Friday, 10.1.04: Expatriates: Social Outcasts & Political Exiles
Thinking as I type...
Yesterday I wrote:
I keep coming back to this idea of the expatriate. I wonder why that is.
Expatriates are different from immigrants, although I'm sure the boundaries are blurred. You think of an immigrant as someone who has come to stay. Irish emigrated to America to escape crushing poverty and start over. European Jews emigrated to Israel to start over with religious freedom in their "homeland."
Expatriate has the air of exile. Not always -- Americans who retire in Mexico or gets jobs in Saudi Arabia often live in enclaves of expatriates. They are not giving up their citizenship. They are guests who don't really intend to assimilate, even if they wind up living their permanently.
But I'm more curious about the political exile or the social outcast. They say that many artists went to Paris in the twenties or lived for extended periods in the South Seas because they wanted the stimulation of an exotic environment to spur their imaginations. I'll buy that. But I also think that their native land had become uncomfortable for them in some way. They were misfits longing for a place where they could be comfortable or a place that would help them understand who they were. Think of all the gays who were among those famous expatriates: Gertrude Stein, Paul Bowles, James Baldwin...
The political exile seems saddest. Think of all those Cubans in Miami -- the first wave, at least, who escaped from Fidel but intended to stick together and organize his overthrow from Florida.

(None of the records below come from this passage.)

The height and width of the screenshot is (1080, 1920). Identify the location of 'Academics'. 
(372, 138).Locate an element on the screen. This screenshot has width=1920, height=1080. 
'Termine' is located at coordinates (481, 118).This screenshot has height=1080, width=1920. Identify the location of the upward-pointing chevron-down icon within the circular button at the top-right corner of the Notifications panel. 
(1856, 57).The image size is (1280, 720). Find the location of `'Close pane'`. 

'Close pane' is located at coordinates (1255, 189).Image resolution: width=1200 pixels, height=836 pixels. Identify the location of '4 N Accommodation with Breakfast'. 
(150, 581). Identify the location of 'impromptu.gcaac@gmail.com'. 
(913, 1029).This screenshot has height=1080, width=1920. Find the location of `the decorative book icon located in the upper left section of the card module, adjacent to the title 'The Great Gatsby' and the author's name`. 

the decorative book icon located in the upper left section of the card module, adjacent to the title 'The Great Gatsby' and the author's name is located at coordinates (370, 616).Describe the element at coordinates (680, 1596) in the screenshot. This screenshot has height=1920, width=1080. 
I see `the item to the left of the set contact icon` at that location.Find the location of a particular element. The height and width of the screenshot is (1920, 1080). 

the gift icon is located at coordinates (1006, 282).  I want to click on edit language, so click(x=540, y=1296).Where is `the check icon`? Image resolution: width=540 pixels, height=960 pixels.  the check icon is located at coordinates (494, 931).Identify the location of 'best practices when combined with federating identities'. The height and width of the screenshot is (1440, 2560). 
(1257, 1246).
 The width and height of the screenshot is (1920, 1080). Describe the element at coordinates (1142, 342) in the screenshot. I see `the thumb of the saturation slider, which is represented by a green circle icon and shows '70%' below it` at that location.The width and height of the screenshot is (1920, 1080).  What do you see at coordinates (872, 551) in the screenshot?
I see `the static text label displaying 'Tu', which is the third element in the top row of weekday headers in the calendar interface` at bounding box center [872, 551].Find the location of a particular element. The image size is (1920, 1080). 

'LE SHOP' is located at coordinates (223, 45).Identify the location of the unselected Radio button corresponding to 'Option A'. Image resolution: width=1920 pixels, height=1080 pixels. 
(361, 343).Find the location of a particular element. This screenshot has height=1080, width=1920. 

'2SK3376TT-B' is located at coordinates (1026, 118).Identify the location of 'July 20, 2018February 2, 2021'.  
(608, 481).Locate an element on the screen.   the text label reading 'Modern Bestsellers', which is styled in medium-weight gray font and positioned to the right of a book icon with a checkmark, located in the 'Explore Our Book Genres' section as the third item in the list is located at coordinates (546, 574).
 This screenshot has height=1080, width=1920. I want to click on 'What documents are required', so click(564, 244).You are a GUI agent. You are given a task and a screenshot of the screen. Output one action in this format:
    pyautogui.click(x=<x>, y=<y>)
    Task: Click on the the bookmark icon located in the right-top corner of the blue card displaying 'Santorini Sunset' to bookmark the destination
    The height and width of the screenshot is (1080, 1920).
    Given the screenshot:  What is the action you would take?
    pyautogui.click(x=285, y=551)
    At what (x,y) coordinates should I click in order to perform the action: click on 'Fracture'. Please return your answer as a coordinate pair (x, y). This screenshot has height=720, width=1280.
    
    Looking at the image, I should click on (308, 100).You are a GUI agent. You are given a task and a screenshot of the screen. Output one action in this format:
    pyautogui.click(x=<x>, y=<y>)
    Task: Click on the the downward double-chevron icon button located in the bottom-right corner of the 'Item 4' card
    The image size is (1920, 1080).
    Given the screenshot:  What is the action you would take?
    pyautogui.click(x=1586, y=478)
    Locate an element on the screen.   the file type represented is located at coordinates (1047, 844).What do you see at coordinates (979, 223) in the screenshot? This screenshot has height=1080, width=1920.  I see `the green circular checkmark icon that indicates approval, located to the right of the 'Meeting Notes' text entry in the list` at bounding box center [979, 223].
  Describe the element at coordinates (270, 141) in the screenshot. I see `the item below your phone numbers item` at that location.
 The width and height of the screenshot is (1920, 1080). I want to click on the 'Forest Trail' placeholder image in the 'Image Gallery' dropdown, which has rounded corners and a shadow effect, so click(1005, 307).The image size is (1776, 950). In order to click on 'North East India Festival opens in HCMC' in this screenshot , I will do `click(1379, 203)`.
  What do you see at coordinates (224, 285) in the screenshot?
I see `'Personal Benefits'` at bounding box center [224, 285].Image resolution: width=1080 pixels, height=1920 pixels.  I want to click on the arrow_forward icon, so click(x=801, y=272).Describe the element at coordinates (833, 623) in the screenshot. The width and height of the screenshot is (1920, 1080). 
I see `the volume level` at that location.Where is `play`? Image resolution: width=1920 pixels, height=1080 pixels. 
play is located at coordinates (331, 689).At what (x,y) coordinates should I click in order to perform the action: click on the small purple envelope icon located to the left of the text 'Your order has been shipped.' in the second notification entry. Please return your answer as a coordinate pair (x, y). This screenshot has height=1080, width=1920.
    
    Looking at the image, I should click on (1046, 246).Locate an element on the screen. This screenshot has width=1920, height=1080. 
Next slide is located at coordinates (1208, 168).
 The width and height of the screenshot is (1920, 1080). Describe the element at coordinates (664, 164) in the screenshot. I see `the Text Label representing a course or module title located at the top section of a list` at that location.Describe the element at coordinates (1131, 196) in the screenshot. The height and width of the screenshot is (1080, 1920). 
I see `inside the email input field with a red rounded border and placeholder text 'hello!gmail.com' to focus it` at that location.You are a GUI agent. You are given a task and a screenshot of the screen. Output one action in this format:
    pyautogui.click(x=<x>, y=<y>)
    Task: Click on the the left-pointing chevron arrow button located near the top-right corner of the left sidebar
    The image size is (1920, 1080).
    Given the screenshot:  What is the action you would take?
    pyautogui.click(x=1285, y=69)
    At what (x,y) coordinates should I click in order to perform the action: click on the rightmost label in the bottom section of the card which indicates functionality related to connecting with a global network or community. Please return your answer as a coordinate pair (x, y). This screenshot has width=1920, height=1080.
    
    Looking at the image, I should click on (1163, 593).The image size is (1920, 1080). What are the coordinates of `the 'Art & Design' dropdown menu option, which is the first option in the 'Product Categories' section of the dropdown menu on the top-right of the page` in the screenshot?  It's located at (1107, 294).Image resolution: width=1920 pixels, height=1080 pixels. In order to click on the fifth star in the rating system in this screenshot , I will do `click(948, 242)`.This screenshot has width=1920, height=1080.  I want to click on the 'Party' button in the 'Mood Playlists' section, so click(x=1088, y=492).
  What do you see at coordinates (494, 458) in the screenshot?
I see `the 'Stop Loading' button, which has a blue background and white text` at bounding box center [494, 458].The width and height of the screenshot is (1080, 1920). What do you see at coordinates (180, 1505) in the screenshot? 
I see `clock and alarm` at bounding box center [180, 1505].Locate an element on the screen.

Think of Jews fleeing Germany or Austria when they realized what Hitler was up to.
I'm curious about the decision-making -- the moment when someone gives up the notion of "working from within." The moment when someone gives up seeing himself as part of the Resistance and decides to grab what he can and get the hell out. I'm reading Persepolis, a comic-book style memoir about the Islamic revolution in Iran in 1979. It isn't always clear when you need to go. Some people bolted. Some people stuck around, hoping that the situation was only temporary.
When the person who bolts starts hearing news that her friends who stayed are being tortured, does she feel guilty? Does she feel like she lost her chance to be noble, to fight the good fight?
Some days I think of these things from my Parisian garret.